▶ [Data listing]
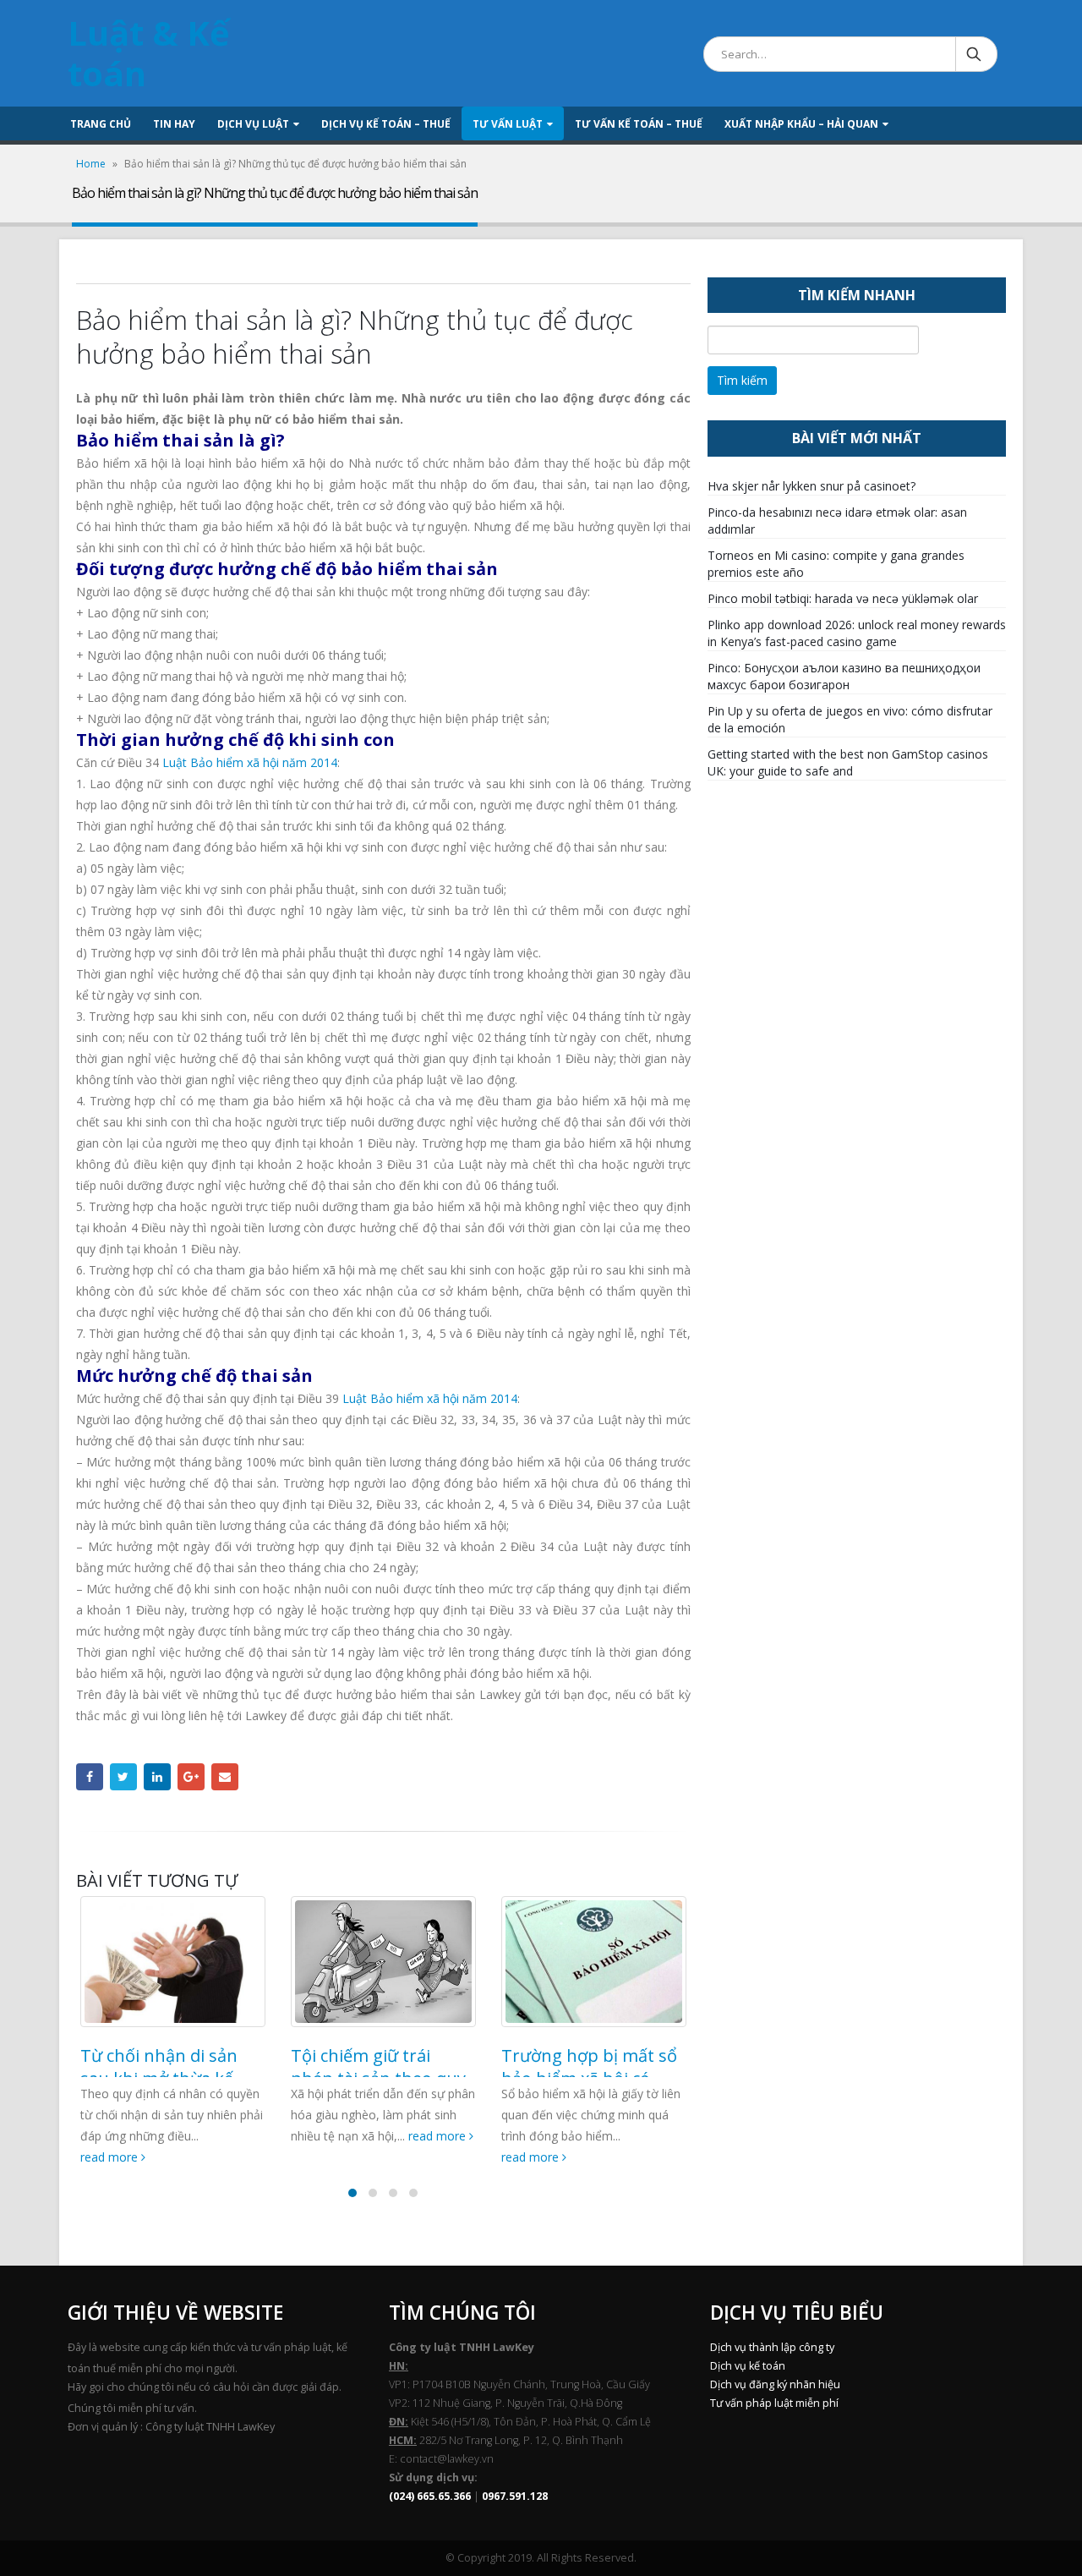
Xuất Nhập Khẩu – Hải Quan (801, 124)
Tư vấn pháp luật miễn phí (774, 2403)
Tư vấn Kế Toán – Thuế (638, 124)
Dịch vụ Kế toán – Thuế (386, 124)
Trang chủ (100, 124)
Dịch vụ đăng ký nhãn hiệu (775, 2384)
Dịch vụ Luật (253, 124)
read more (110, 2157)
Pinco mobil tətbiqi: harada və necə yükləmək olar (843, 598)
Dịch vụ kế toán (747, 2366)
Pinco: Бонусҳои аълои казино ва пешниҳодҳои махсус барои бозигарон (844, 676)
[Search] (975, 54)
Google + (191, 1776)
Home (91, 163)
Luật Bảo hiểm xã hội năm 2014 (249, 762)
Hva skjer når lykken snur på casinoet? (811, 486)
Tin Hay (174, 124)
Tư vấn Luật (508, 124)
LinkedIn (157, 1776)
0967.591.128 (515, 2496)
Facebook (89, 1776)
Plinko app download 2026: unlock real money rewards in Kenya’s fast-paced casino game (857, 633)
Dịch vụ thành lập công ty (772, 2347)
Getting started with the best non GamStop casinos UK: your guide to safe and (848, 762)
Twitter (123, 1776)
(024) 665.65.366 (430, 2496)
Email (224, 1776)
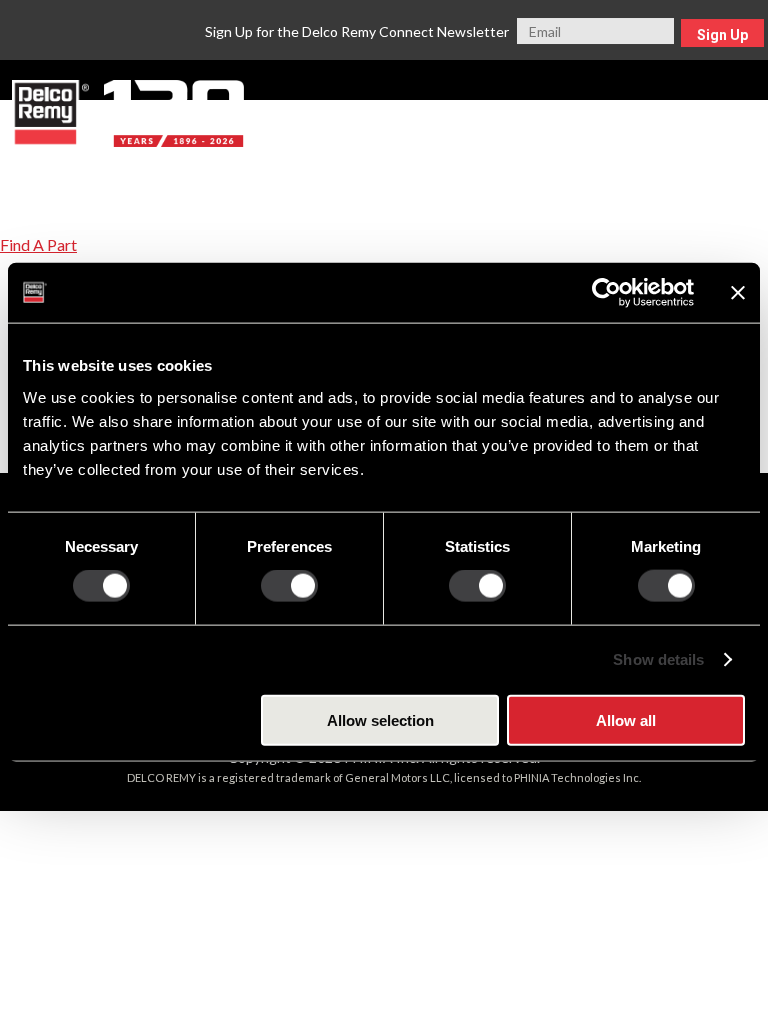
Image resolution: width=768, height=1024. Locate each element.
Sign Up (722, 35)
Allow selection (380, 719)
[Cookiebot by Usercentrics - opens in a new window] (606, 293)
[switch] (289, 586)
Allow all (626, 719)
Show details (658, 659)
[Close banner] (738, 293)
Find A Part (38, 244)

▶ [What you are asked to do] Once the line with "Home (91, 163)" is found, write out that line and every later line of the listing above exactly, through the last one, and skip any pictures.

▶ [Task result]
Home (91, 163)
Luật Bảo hiểm xã hội năm 2014 (249, 762)
Hva skjer når lykken snur på casinoet? (811, 486)
Tin Hay (174, 124)
Tư vấn Luật (508, 124)
LinkedIn (157, 1776)
0967.591.128 (515, 2496)
Facebook (89, 1776)
Plinko app download 2026: unlock real money rewards in Kenya’s fast-paced casino game (857, 633)
Dịch vụ thành lập công ty (772, 2347)
Getting started with the best non GamStop casinos UK: your guide to safe and (848, 762)
Twitter (123, 1776)
(024) 665.65.366 (430, 2496)
Email (224, 1776)
Image resolution: width=768, height=1024. Locate each element.
Sign Up (722, 35)
Allow selection (380, 719)
[Cookiebot by Usercentrics - opens in a new window] (606, 293)
[switch] (289, 586)
Allow all (626, 719)
Show details (658, 659)
[Close banner] (738, 293)
Find A Part (38, 244)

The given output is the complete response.